Awesome
DeepCore: A Comprehensive Library for Coreset Selection in Deep Learning PDF
Introduction
To advance the research of coreset selection in deep learning, we contribute a code library named DeepCore, an extensive and extendable code library, for coreset selection in deep learning, reproducing dozens of popular and advanced coreset selection methods and enabling a fair comparison of different methods in the same experimental settings. DeepCore is highly modular, allowing to add new architectures, datasets, methods and learning scenarios easily. It is built on PyTorch.
Coreset Methods
We list the methods in DeepCore according to the categories in our original paper, they are 1) geometry based methods Contextual Diversity (CD), Herding and k-Center Greedy; 2) uncertainty scores; 3) error based methods Forgetting and GraNd score ; 4) decision boundary based methods Cal and DeepFool ; 5) gradient matching based methods Craig and GradMatch ; 6) bilevel optimiza- tion methods Glister ; and 7) Submodularity based Methods (GC) and Facility Location (FL) functions. we also have Random selection as the baseline.
Datasets
It contains a series of other popular computer vision datasets, namely MNIST, QMNIST, FashionMNIST, SVHN, CIFAR10, CIFAR100 and TinyImageNet and ImageNet.
Models
They are two-layer fully connected MLP, LeNet , AlexNet, VGG, Inception-v3, ResNet, WideResNet and MobileNet-v3.
Example
Selecting with Glister and training on the coreset with fraction 0.1.

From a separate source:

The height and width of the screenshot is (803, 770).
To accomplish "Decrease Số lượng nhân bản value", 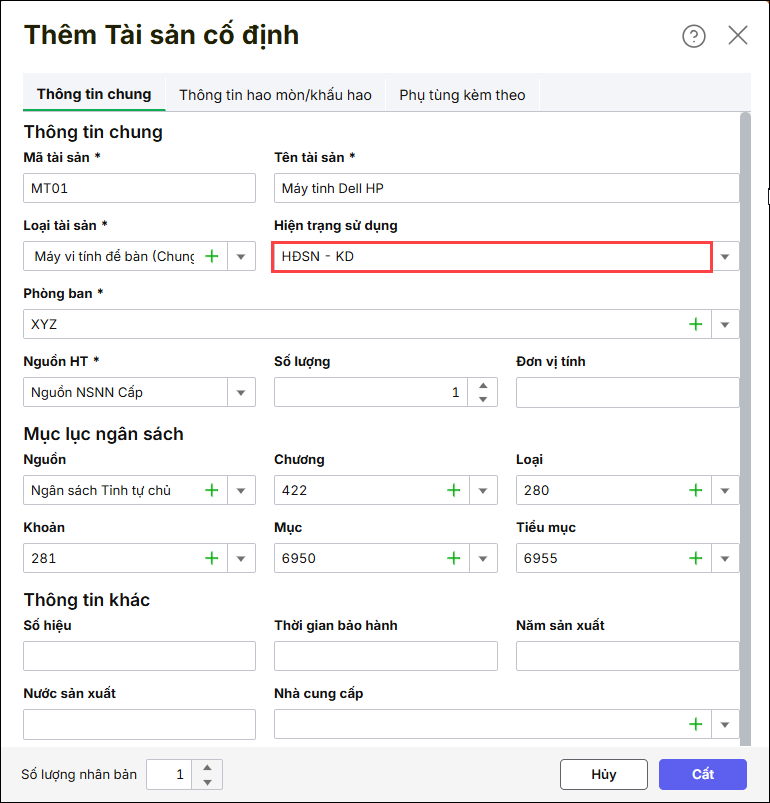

CUDA_VISIBLE_DEVICES=0 python -u main.py --fraction 0.1 --dataset CIFAR10 --data_path ~/datasets --num_exp 5 --workers 10 --optimizer SGD -se 10 --selection Glister --model InceptionV3 --lr 0.1 -sp ./result --batch 128
Resuming interuppted training with argument --resume
.
CUDA_VISIBLE_DEVICES=0 python -u main.py --fraction 0.1 --dataset CIFAR10 --data_path ~/datasets --num_exp 5 --workers 10 --optimizer SGD -se 10 --selection Glister --model InceptionV3 --lr 0.1 -sp ./result --batch 128 --resume "CIFAR10_InceptionV3_Glister_exp0_epoch200_2022-02-05 21:31:53.762903_0.1_unknown.ckpt"
Batch size can be seperatedly assigned for both selection and training.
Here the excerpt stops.